- [Task objective] Reproduce exactly the lines below, starting at the line that contains "1085x655 pixels. At" and ending with the last line of the records, both included; leave out any pictures.

[Records for processing — start]

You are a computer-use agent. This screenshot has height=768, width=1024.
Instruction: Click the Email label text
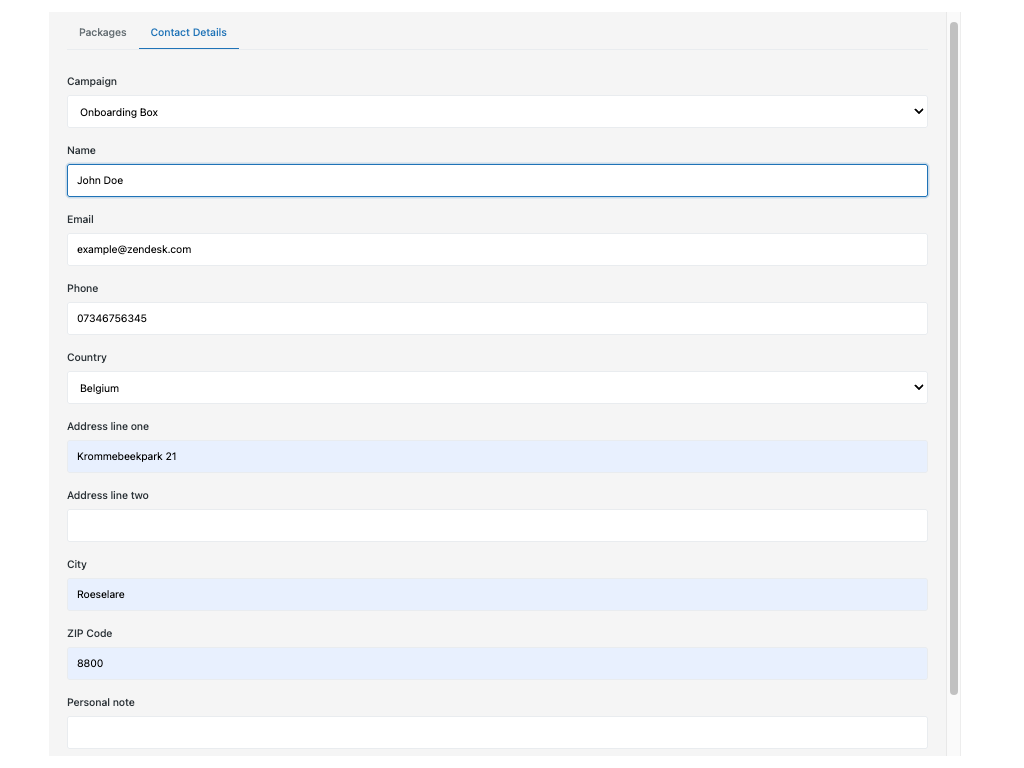pyautogui.click(x=80, y=219)

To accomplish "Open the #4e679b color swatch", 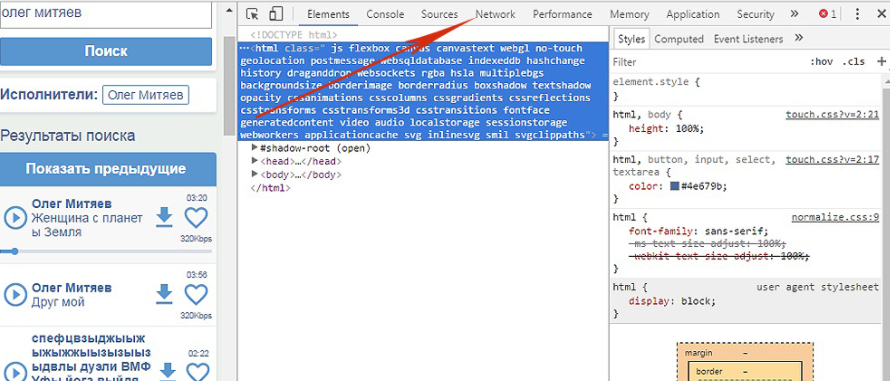I will [674, 186].
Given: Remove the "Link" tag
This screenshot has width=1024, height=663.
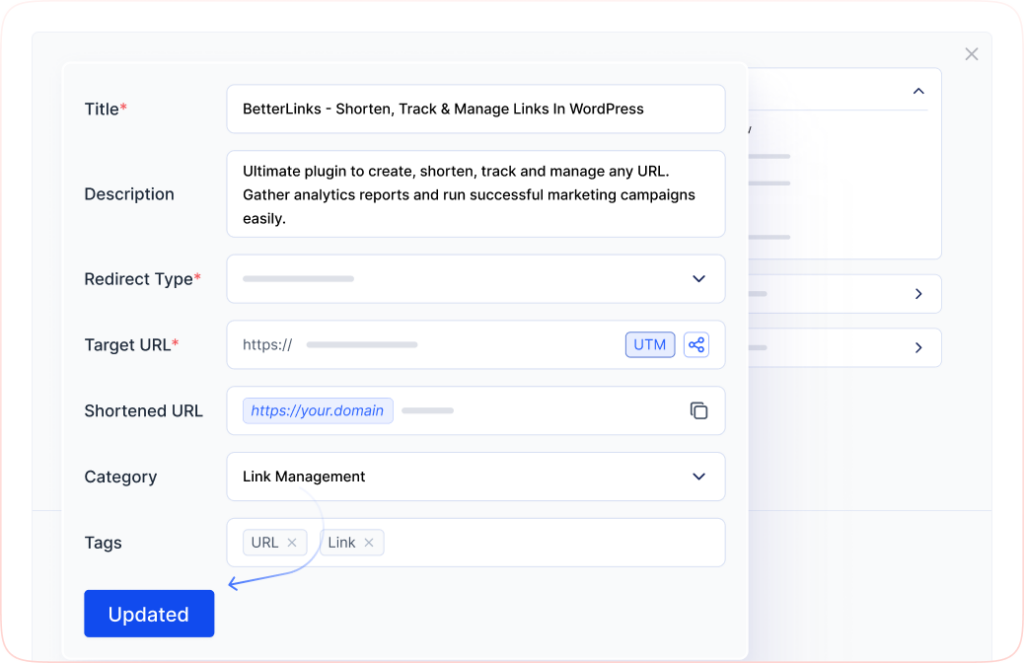Looking at the screenshot, I should coord(368,542).
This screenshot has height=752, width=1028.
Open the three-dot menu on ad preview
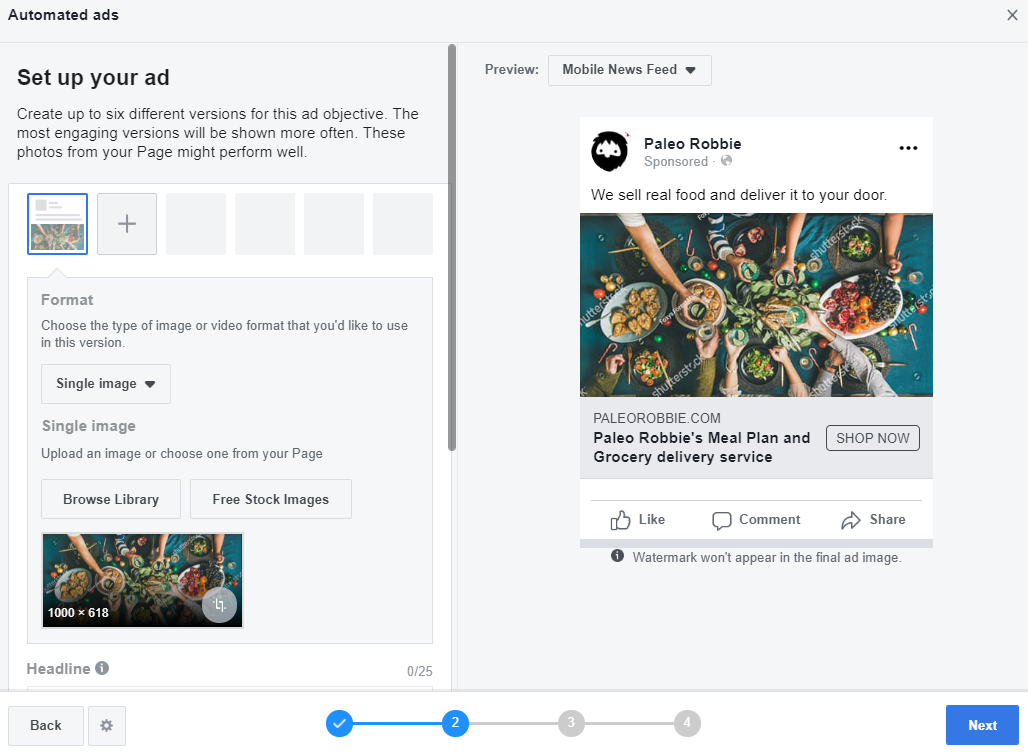[x=908, y=148]
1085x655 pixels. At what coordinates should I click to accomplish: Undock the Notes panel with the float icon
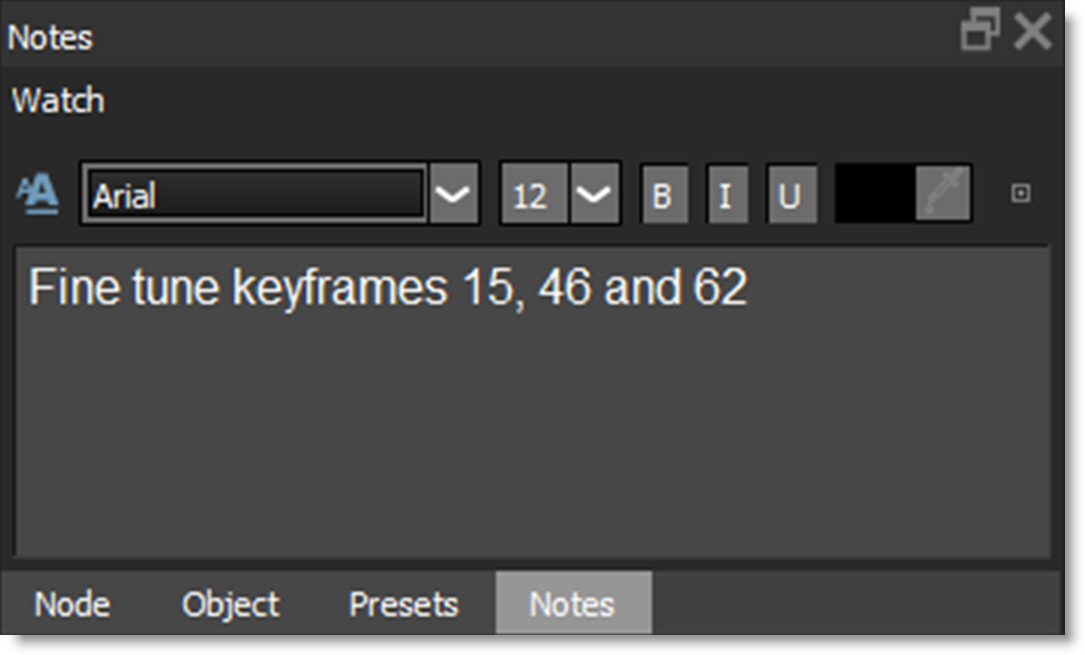point(980,33)
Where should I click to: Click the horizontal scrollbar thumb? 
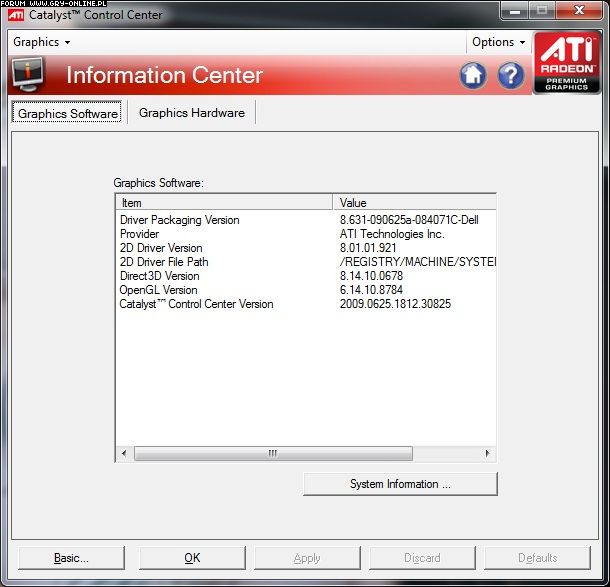click(x=272, y=453)
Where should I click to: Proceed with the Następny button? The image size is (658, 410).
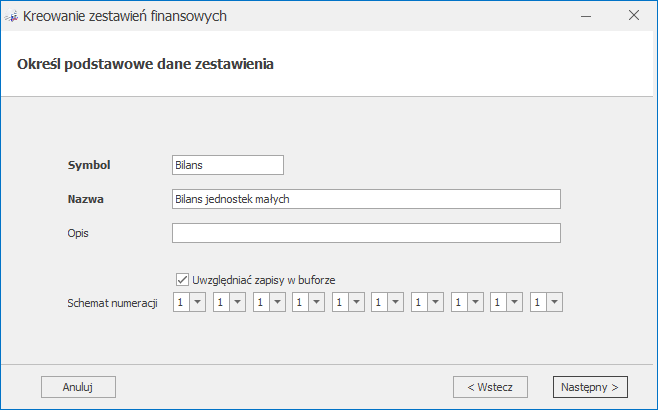click(x=590, y=386)
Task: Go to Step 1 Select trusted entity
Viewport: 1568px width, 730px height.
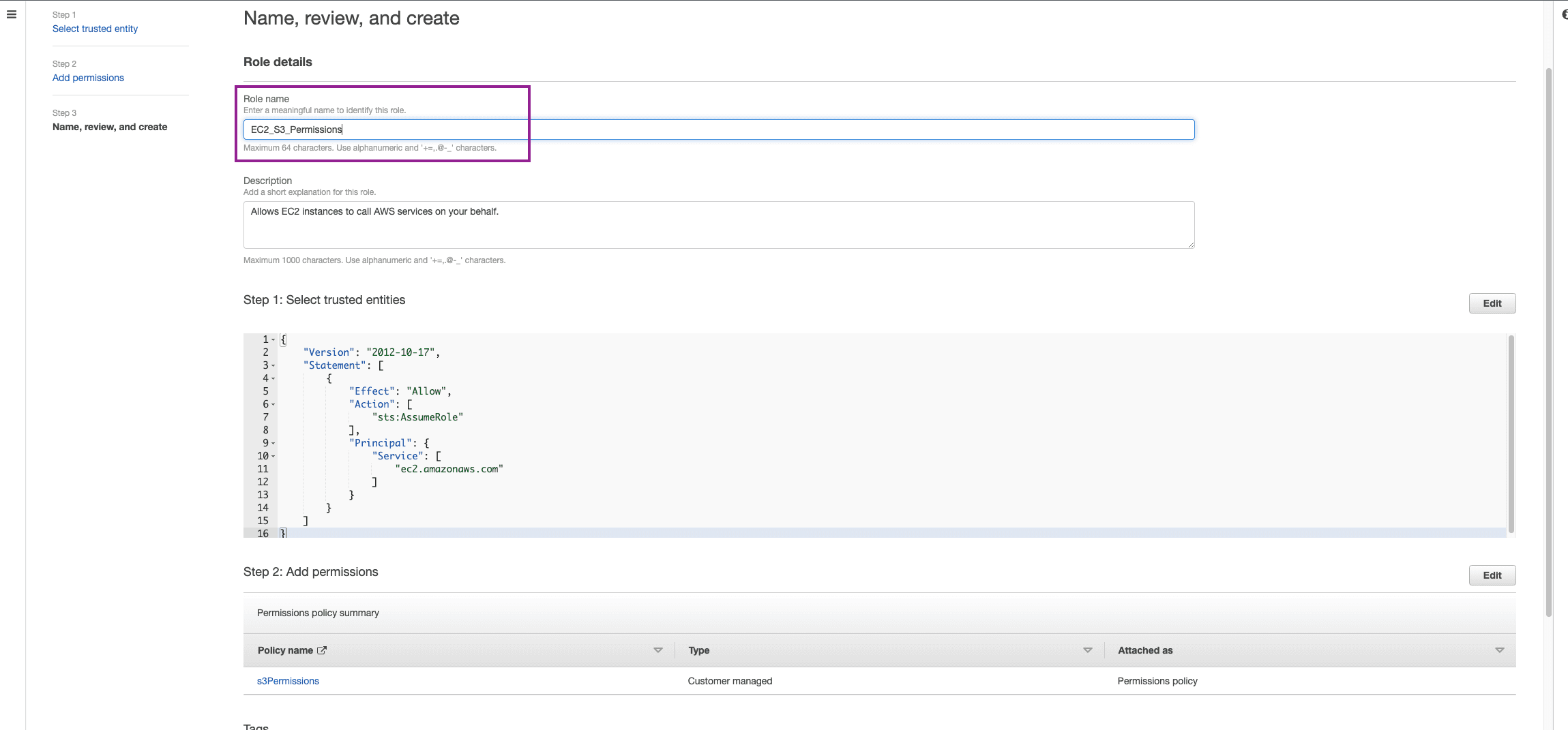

[Records for processing — finish]

- [Task answer]
1085x655 pixels. At what coordinates should I click to accomplish: Undock the Notes panel with the float icon
point(980,33)
Where should I click to: Click the horizontal scrollbar thumb? 
click(x=272, y=453)
Where should I click to: Proceed with the Następny button? The image size is (658, 410).
click(x=590, y=386)
Task: Go to Step 1 Select trusted entity
Viewport: 1568px width, 730px height.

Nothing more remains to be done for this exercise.